Franken-Schock vernichtete Tausende Arbeitsplätze
Nationalbank zahlte trotzdem 200 Milliarden!

Der 15. Januar 2015 war dramatisch. Der Euro stürzte an dem Tag auf 85 Rappen ab. In der Folge mussten Tausende Arbeitsplätze gestrichen werden. BLICK enthüllt: Seither musste die Schweizerische Nationalbank trotzdem 200 Milliarden in den Euro investieren.
Publiziert: 07.01.2018 um 23:37 Uhr
|
Aktualisiert: 12.09.2018 um 17:55 Uhr
Historischer Entscheid: Am 15. Januar 2015 verkündete SNB-Chef Thomas Jordan die Aufhebung des Mindestkurses.
Foto: WALTER BIERI
1/6
Harry Büsser

Auch dieses Jahr hat die Schweizerische Nationalbank (SNB) wieder Milliarden in Euros investiert. Damit wächst ihr Devisenberg weiter gegen 800 Milliarden Franken (siehe Grafik)! Zum Vergleich: Dieser Betrag würde reichen, um allen Einwohnern der Schweiz je 100'000 Franken auszubezahlen.

Morgen wird die SNB Zahlen für das Gesamtjahr veröffentlichen. Sicher ist, dass sie auch drei Jahre nach dem Frankenschock massiv intervenieren musste, damit die Exportindustrie nicht noch grösseren Schaden nimmt.

 Rückblende: Die Nationalbank hatte am 6. September 2011 einen Euro-Mindestkurs von 1.20 Franken festgelegt und bei jeder Gelegenheit betont, sie werde diesen durch dick und dünn verteidigen. Darum ist es ein Schock, als SNB-Direktor Thomas Jordan am 15. Januar 2015 um 10.30 Uhr plötzlich das Gegenteil verkündet.

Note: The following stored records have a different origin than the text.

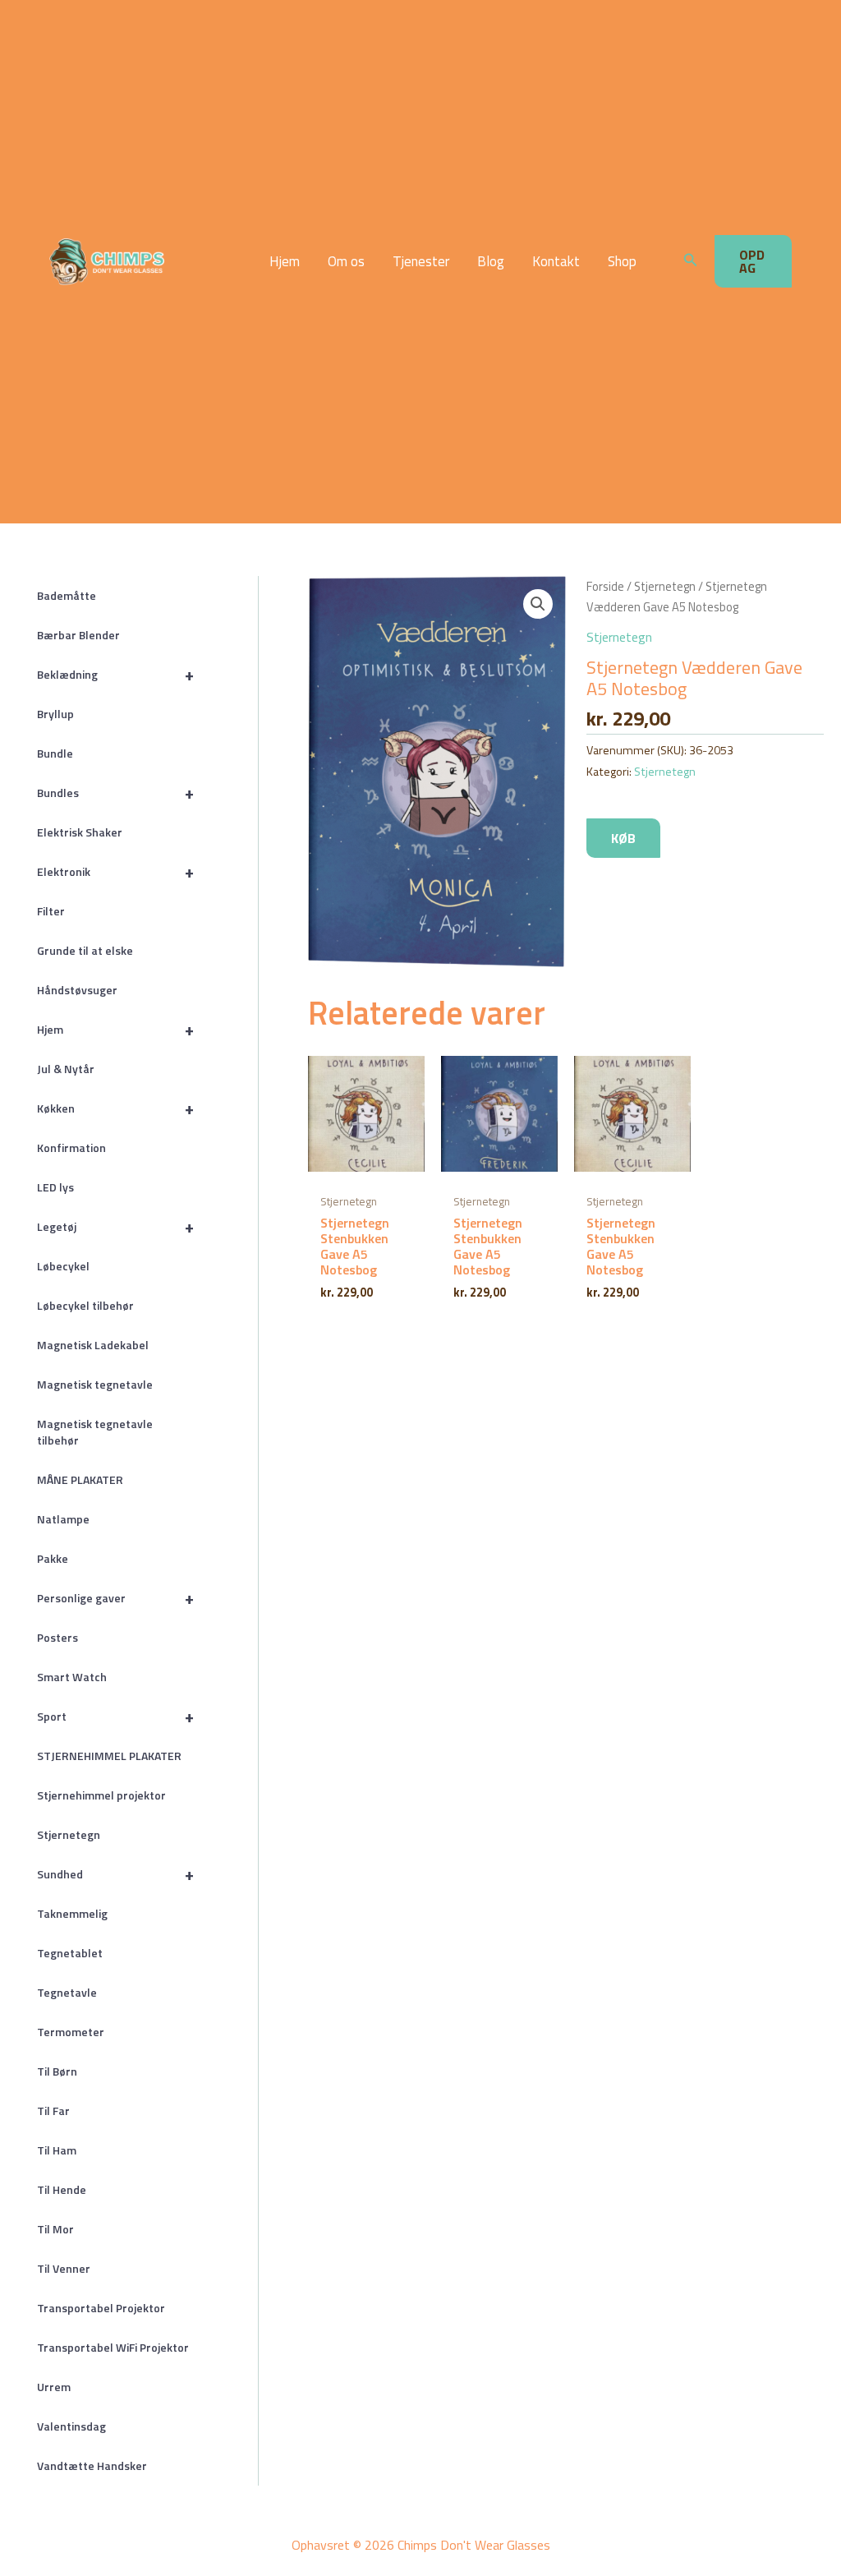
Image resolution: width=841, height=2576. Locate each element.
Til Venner (63, 2268)
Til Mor (55, 2228)
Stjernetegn (68, 1834)
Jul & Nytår (65, 1068)
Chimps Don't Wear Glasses (188, 261)
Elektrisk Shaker (79, 832)
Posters (57, 1637)
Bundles (115, 792)
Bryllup (55, 713)
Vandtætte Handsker (92, 2465)
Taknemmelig (72, 1913)
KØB (623, 838)
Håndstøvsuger (77, 989)
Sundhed (115, 1874)
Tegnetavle (67, 1992)
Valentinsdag (71, 2426)
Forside (605, 586)
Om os (346, 262)
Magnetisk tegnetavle (95, 1384)
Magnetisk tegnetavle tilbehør (95, 1432)
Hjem (284, 262)
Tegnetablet (70, 1952)
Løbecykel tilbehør (85, 1305)
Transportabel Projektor (101, 2307)
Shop (622, 262)
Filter (51, 910)
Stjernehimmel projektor (101, 1795)
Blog (490, 262)
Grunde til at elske (85, 950)
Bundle (55, 753)
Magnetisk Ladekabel (93, 1344)
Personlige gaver (115, 1598)
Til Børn (57, 2071)
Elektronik (115, 871)
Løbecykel (63, 1265)
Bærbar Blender (78, 634)
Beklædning (115, 674)
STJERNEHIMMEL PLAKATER (109, 1755)
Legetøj (115, 1226)
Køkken (115, 1108)
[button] (690, 261)
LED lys (55, 1187)
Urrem (54, 2386)
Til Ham (56, 2150)
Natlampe (63, 1519)
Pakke (52, 1558)
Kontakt (556, 262)
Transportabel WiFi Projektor (113, 2347)
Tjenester (421, 262)
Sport (115, 1716)
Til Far (53, 2110)
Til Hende (61, 2189)
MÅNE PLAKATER (80, 1479)
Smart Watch (72, 1676)
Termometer (70, 2031)
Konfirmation (71, 1147)
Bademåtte (66, 595)
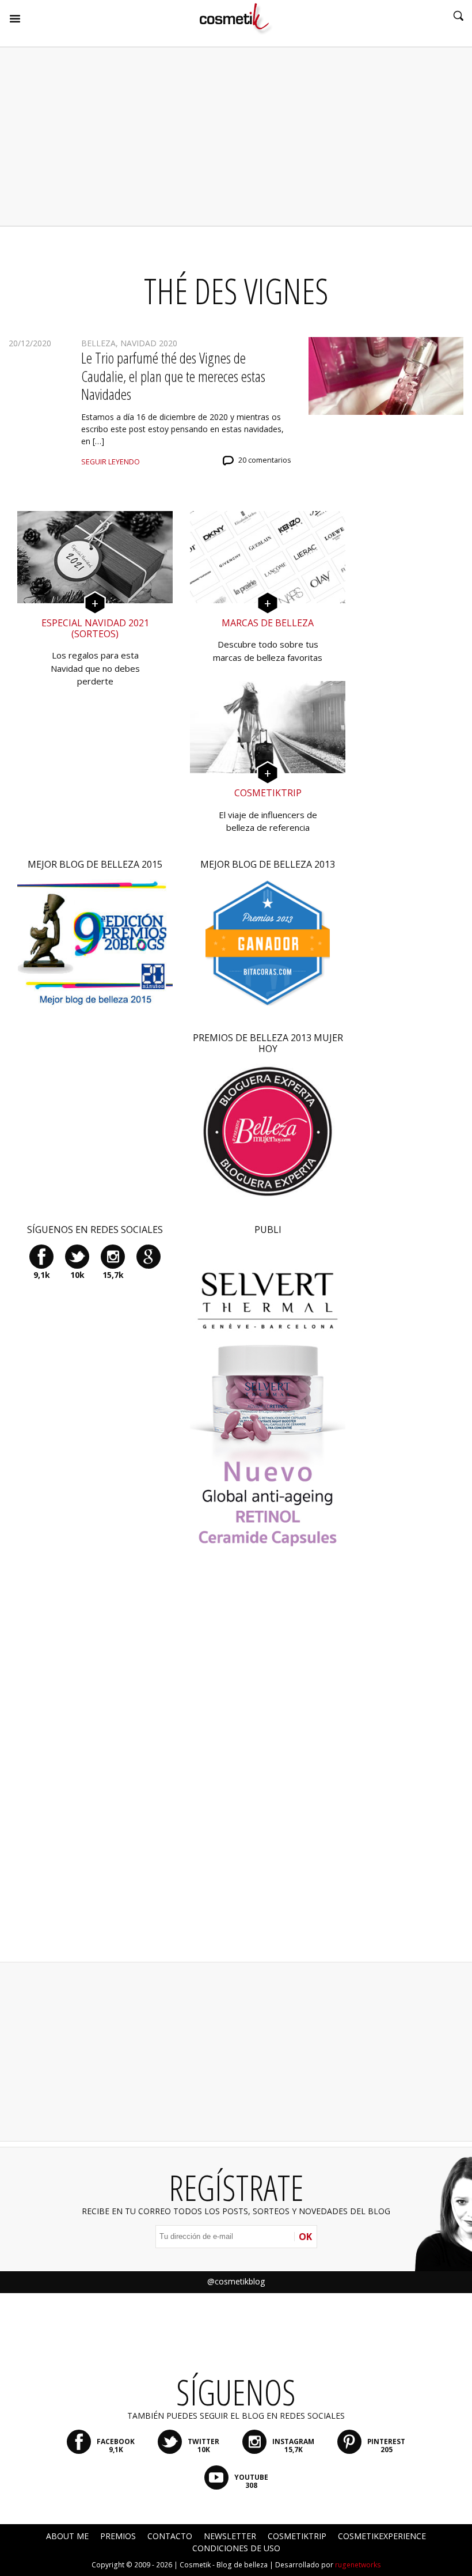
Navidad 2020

Roche-Genussscheine verlieren über 20 Prozent

Minuten später schiesst der Kurs des Schweizer Frankens nach oben, kurz vor elf Uhr kostet ein Euro nur noch 85 Rappen. Auch die Kurse an der Schweizer Börse tauchen: Holcim-Aktien und Roche-Genussscheine verlieren über 20 Prozent, Swatch über zehn. Deren Chef Nick Hayek sagt: «Was die SNB da veranstaltet, ist ein Tsunami. Sowohl für die Exportindustrie als auch für den Tourismus und schlussendlich für die ganze Schweiz.

SNB befand sich in schwieriger Situation

Die Aufhebung des Mindestkurses ist auch heute noch ein umstrittener Entscheid. Klar ist, dass sich die SNB Anfang des Jahres 2015 in einer schwierigen Situation befand – sowohl mit oder ohne Mindestkurs. Im Januar 2015 ächzten die Direktoren der SNB, dass sie den Mindestkurs aufheben müssten, weil sie ansonsten genötigt wären, Euros für 100 Milliarden Franken zu kaufen. 

Aber wer erwartet hatte, dass die SNB nach Aufhebung des Mindestkurses deutlich weniger Euros kaufen müsste, wurde enttäuscht. Inzwischen musste sie ohne Mindestkurs doppelt so viel investieren. Allein im ersten Halbjahr 2017 hat die SNB Euros im Wert von 50 Milliarden Franken gekauft. Seit Aufhebung des Mindestkurses summiert sich der Betrag auf 200 Milliarden Franken, wie Blick nachgerechnet hat. Das musste sie, damit der Euro nicht noch bedrohlicher fällt. 

So treibt die Nationalbank den Euro in die Höhe

Wenn die Schweizerische Nationalbank Euros (SNB) kauft, erhöht sie die Nachfrage nach Euros, was den Preis des Euro – also dessen Kurs – erhöht. Das ist der gleiche Effekt, der bei den Zimmerpreisen in Familienhotels in den Schulferien zu beobachten ist. In den Schulferien steigt die Nachfrage nach diesen Zimmern und deswegen auch deren Preise.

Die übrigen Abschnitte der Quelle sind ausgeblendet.